Quotes from others about the person
"Olivier's one great fault was a paranoid jealousy of anyone who he thought was a rival." - Robert Stephens, actor
"[Olivier] elevated the art of acting in the twentieth century ... principally by the overwhelming force of his example. Like Garrick, Kean, and Irving before him, he lent glamour and excitement to acting so that, in any theatre in the world, an Olivier night raised the level of expectation and sent spectators out into the darkness a little more aware of themselves and having experienced a transcendent touch of ecstasy. That, in the end, was the true measure of his greatness." - Michael Billington, actor's biographer
Interests
Sport & Clubs
cricket
Connections
Laurence Olivier was married three times.
The actress Jill Esmond became his first wife on July 25, 1930. The family produced a son named Tarquin. He became an actor and movie producer.

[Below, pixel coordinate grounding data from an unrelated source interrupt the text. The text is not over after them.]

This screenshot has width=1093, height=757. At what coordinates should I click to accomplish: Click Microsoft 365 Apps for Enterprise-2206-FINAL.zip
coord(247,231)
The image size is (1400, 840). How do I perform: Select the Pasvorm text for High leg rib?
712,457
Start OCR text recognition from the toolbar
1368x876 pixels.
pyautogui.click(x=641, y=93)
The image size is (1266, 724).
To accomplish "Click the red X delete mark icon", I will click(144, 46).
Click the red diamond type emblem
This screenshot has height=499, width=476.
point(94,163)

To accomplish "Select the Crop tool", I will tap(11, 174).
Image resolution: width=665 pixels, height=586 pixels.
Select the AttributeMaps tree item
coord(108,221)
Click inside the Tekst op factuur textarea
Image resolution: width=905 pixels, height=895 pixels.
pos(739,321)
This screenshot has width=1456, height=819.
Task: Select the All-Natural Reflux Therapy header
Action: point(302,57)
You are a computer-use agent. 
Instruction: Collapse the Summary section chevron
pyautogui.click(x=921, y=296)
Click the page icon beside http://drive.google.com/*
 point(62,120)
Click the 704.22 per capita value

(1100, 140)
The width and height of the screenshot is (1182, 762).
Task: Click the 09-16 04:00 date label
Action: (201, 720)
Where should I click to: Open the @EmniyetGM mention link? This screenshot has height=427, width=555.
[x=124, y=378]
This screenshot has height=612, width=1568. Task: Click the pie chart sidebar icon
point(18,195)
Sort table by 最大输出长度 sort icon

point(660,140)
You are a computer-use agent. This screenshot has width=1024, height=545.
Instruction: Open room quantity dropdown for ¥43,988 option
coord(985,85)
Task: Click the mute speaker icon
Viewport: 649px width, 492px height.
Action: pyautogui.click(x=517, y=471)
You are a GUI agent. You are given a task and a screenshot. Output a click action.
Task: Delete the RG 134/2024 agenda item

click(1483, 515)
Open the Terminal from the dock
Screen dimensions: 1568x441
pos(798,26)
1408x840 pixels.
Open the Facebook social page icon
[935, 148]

Later, both Esmond and Olivier recognized that the union was a mistake.
In 1936, while working in Old Vic company productions, Olivier got acquainted with Vivien Leigh with whom he soon fell in love. According to the biographer Michael Munn, Olivier had one more amour with another actress Ann Todd at the same time and probably a short affair with an actor Henry Ainley.
Leigh and Olivier opened up their romance and broke up with their then spouses in 1937. Olivier and Esmond divorced three years later, in January. The following month, Leigh dissolved a marriage with Leigh Holman. The wedding ceremony of Olivier and Leigh took place in August 1940 at the Sab Ysidro Ranch in Santa Barbara.
In 1948, Leigh and Olivier, the latter as one of the members of the Old Vic directors board, went on a company's tour around Australia and New Zealand. It was during this six-month tour that the couple met an Australian actor Peter Finch with whom Vivien developed a love affair. The relationship lasted intermittently for a few years.
Vivien Leigh demonstrated the first signs of mental disorder in the early 1950s. In 1953, she put Olivier wise of her love affair with Finch. Her illness that manifested in on-and-off depressions and nervous breakdowns led to certain problems in the union with Olivier, and by the end of the decade the marriage began to show signs of strain although the spouses continued to take part in several projects together.
Olivier and Leigh divorced in December 1960. A year later, in March, Laurence formed a family with Joan Plowright. The marriage lasted till the end of his life. The family produced three children, Richard, Tamsin Agnes Margaret, and Julianne Rose Kate.